Andhra Bank introduced an Internet Banking Facility (AB INFI-net) to all customers of cluster-linked branches. Rail Ticket Booking Facility is made available to all debit card holders as well as to internet banking customers through IRCTC Website through a separate gateway. The Corporate Website is available in English, Hindi and Telugu Languages communicating Bank's image and information. Bank has been given 'BEST BANK AWARD' a banking technology award by IDRBT, Hyderabad for extensive use of IT in Semi Urban and Rural Areas on 2 September 2006. IBA Jointly with TFCI has conferred the Joint Runner-up Award to the Bank in the Best Payments initiative category in recognition of outstanding achievement of the Bank in promoting ATM Channel.

== International expansion ==

Andhra Bank opened a representative office in Dubai in May 2006 and another in Jersey City, New Jersey, in June 2009.

In 2010 Malaysia awarded a commercial banking license to a locally incorporated bank to be jointly owned by Bank of Baroda, Indian Overseas Bank and Andhra Bank.
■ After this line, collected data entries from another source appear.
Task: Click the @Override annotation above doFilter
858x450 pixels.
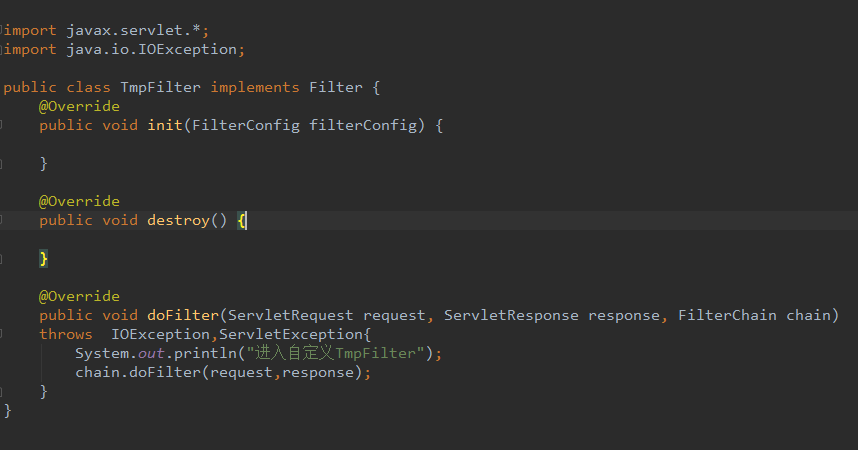Action: tap(79, 296)
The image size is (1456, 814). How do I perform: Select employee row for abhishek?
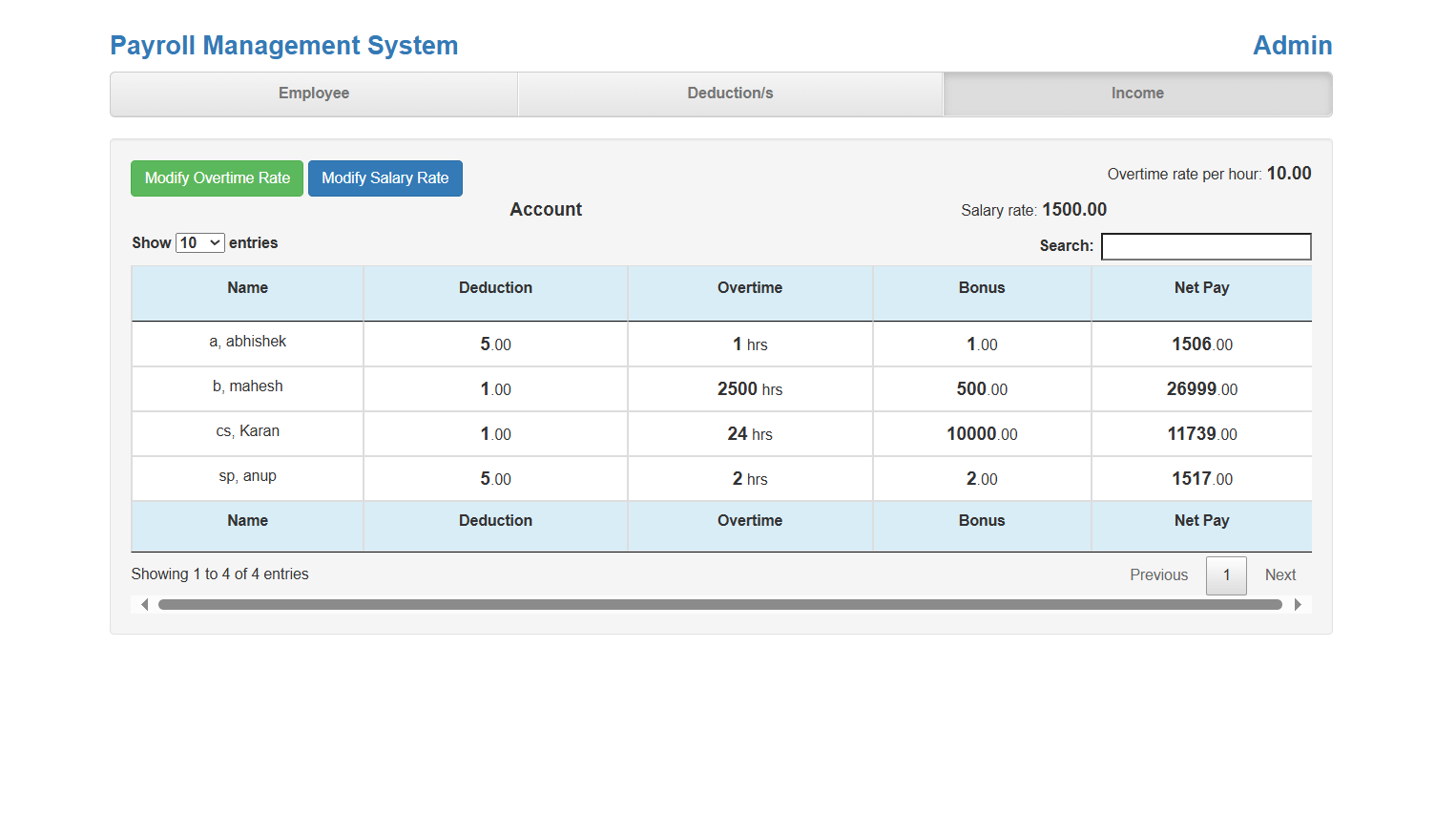coord(247,342)
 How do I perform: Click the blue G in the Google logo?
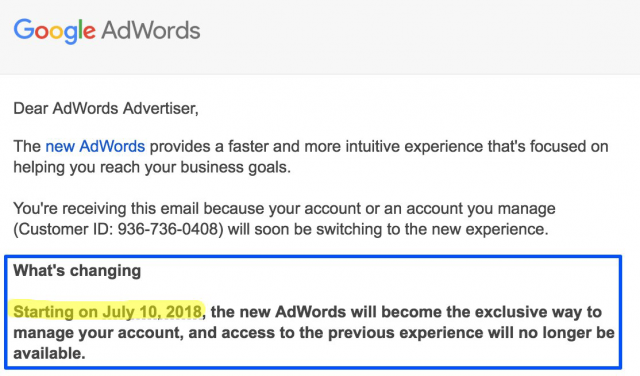pyautogui.click(x=24, y=29)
The new bank, India International Bank (Malaysia), is based in Kuala Lumpur. Andhra Bank will hold a 25% stake in the joint venture. Bank of Baroda will own 40% and IOB the remaining 35%.
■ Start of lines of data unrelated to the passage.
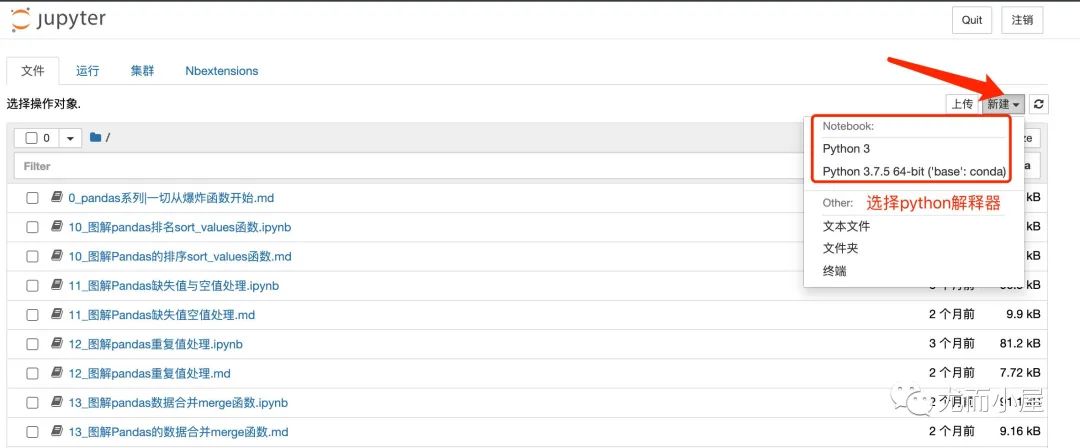Toggle the select-all checkbox showing 0

pyautogui.click(x=32, y=138)
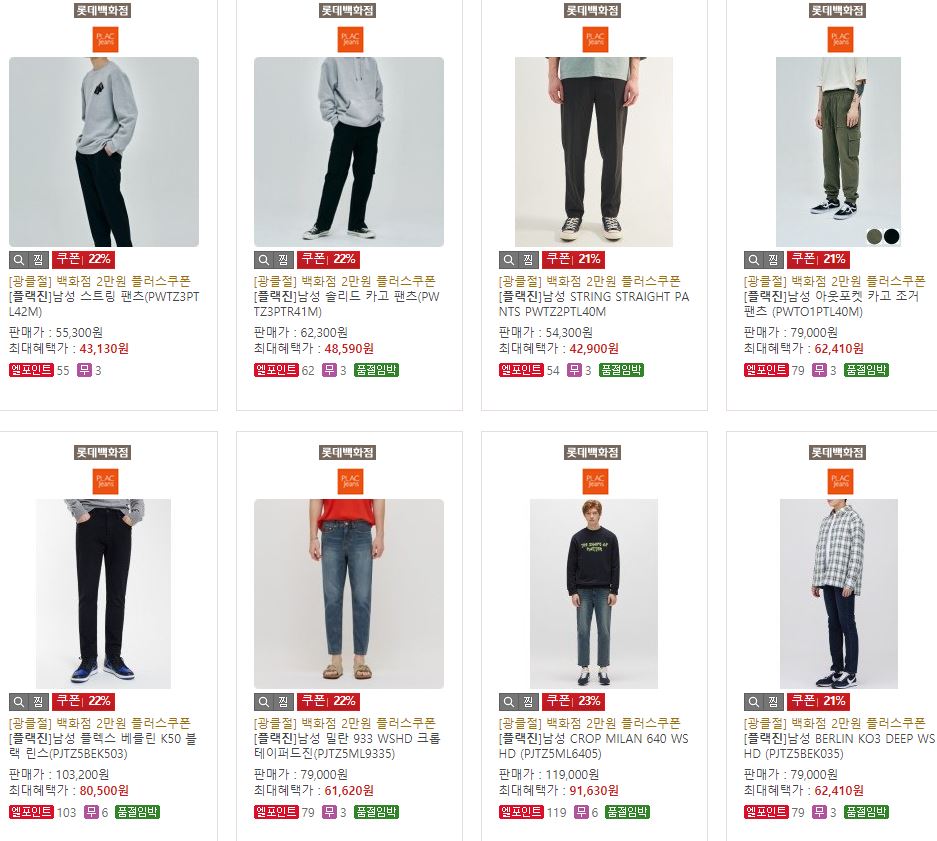Viewport: 937px width, 841px height.
Task: Click magnifier icon under STRING STRAIGHT PANTS
Action: tap(509, 259)
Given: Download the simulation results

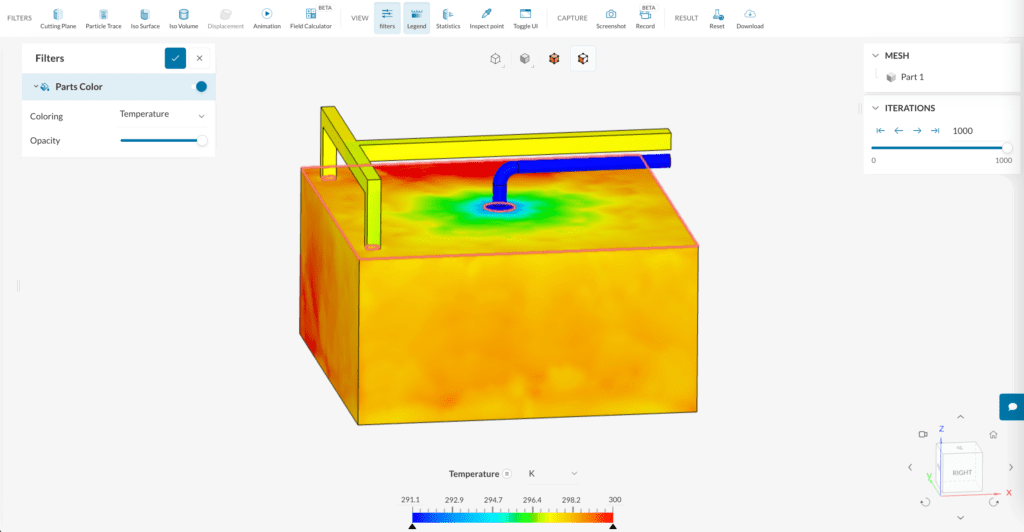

Andhra Bank entered an MoU with the Bank of Baroda and Legal & General Group of the UK to form a joint venture life insurance company IndiaFirst Life Insurance Company. The shareholders' agreement has already been signed and necessary formalities are being completed for setting up of the company. The JV Company was already incorporated in June'08 and is in the process of filing for approvals from IRDA etc. IndiaFirst has commenced operations.

== Community involvement ==

Andhra Bank, along with A P State Government, NABARD, Canara Bank, Indian Bank, IOB and SBH sponsored the Andhra Pradesh Banker's Institute of Entrepreneurship Development, which will offer training to unemployed youth to improve their skills in Andhra Pradesh.

Andhra Bank adopted Gundugolanu village, West Godavari District, Andhra Pradesh – the birthplace of its founder, Dr. Bhogaraju Pattabhi Sitaramayya. A comprehensive budget with an outlay of ₹55.5 million was finalized for improving health, sanitation, education and social service facilities in the village.

== Merger with Union Bank of India ==
On August 30, 2019, the Government of India announced the amalgamation of Andhra Bank and Corporation Bank into Union Bank of India, as part of a large-scale consolidation of public sector banks. The merger, which aimed to create the fifth largest public sector lender in the country with assets of approximately ₹14.59 lakh crore, received formal approval from the Union Cabinet on March 4, 2020. The transition became effective on April 1, 2020, with Andhra Bank's shareholders receiving a share swap ratio of 325 equity shares of Union Bank of India for every 1,000 shares held in Andhra Bank. By early 2021, the Union Bank of India had successfully completed the full IT integration and data migration of all former Andhra Bank branches into its core banking systems.